3. The circuit of claim 2, comprising: a plurality of said second protection means themselves connected to power lines and provided with a first protection means; and a third protection means, to disconnect said power lines, and reconnect thereto, of said second protection means via their respective first protection means respectively in case of occurrence or prevention of such radiation induced faults, and to select, for instance via circuit for combination or a Boolean function implementing a voting approach, the outcome of the active one of said second protection means.

4. The circuit of claim 1, wherein said main circuit is more complex than said second protection means and, if applicable, said second protection means is more complex than said third protection means, in that the more complex ones being less intrinsic resistant to radiation induced events.

5. The circuit of claim 1, wherein one or more of: said main, said second protection means or third protection means are provided with mechanisms to handle transient radiation induced faults.

6. System adapted for at least one of recovery from and prevention of radiation induced faults, comprising circuits of claim 1; and

communication means to enable communication between said circuits, to which said circuits are connected.

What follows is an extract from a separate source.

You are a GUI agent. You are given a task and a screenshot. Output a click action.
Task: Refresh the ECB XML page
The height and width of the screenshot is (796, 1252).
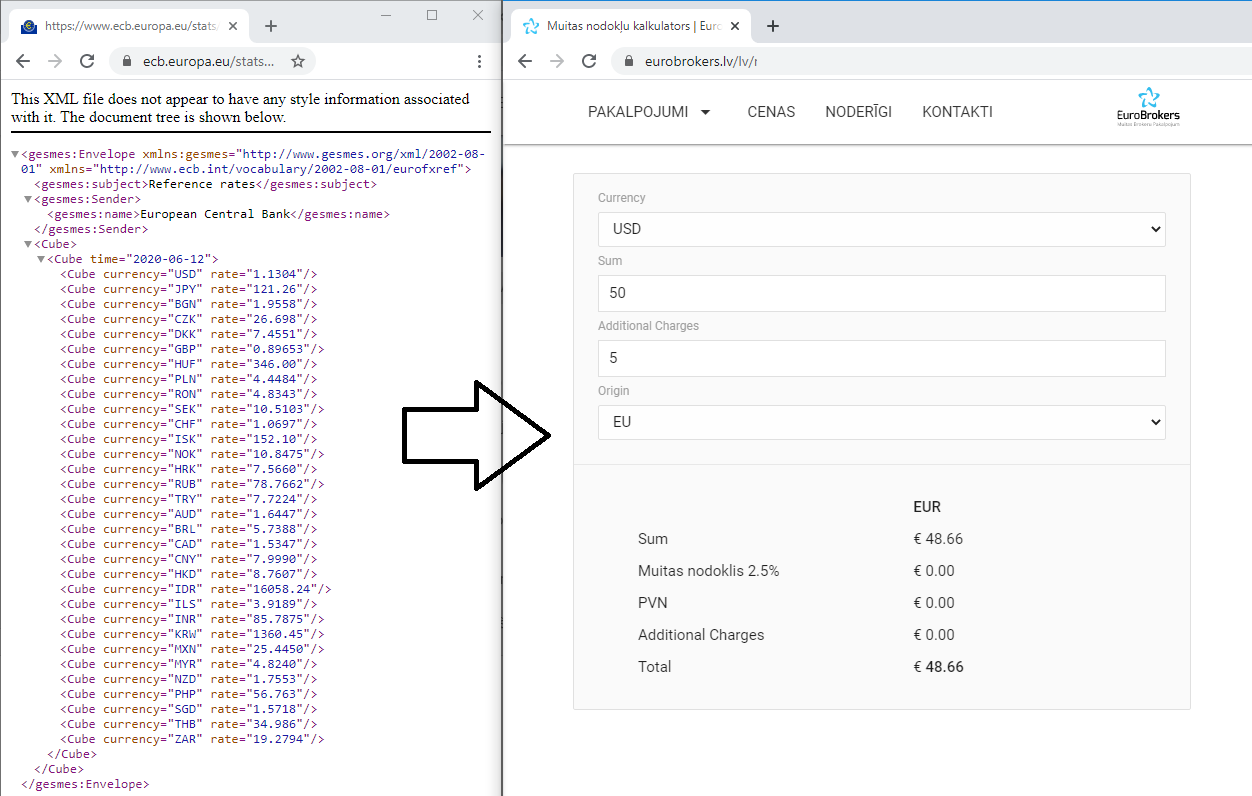coord(87,61)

7. The system of claim 6, further comprising a central control circuit, configured for receiving information, generating said control signals or both.

8. The system of claim 7, wherein said central control circuit comprises a computation engine, adapted for executing one or more of the methods 10 to 15.

9. The system of claim 8, comprising a storage medium comprising instructions which when executed by the computation engine cause the computation engine to execute the methods 10.

10. A method for re-active fault removal in a system in accordance with claim 6, whereby based on detecting of radiation induced faults in one or more of said main circuits, a control signal is generated to switch off at least one of said main circuit and second protection means the method comprising:

receiving information related to detecting of radiation induced faults; switch off the related circuit; and switch on said circuit after a predetermined period has lapsed.

11. A method for fault removal in a system in accordance with claim 6, wherein in addition to the method of claim 10, a method for proactive fault removal in said system is executed, wherein control signals to switch off and on periodically at least one of said main circuits and second protection means are generated, the method comprising: receiving information related to at least one of detecting of radiation induced faults and determining that time to proactive switch off has come, switch off the related circuit accordingly; and switch on said circuit after a predetermined period has lapsed.

12. The method of claim 11, the method being central, with a system in accordance with claim 7, whereby said central control circuit generates said control signals.

13. The method of claim 11, the method being distributed, whereby said circuits themselves generates said control signals.

14. The method of claim 10 wherein prior to switching off a circuit, when possible, the task is transferred to another circuit.

15. The method of claim 10 wherein said system is managed in that circuits are reserved to ensure that, prior to switching off a circuit, it is possible, that the task is transferred to another circuit.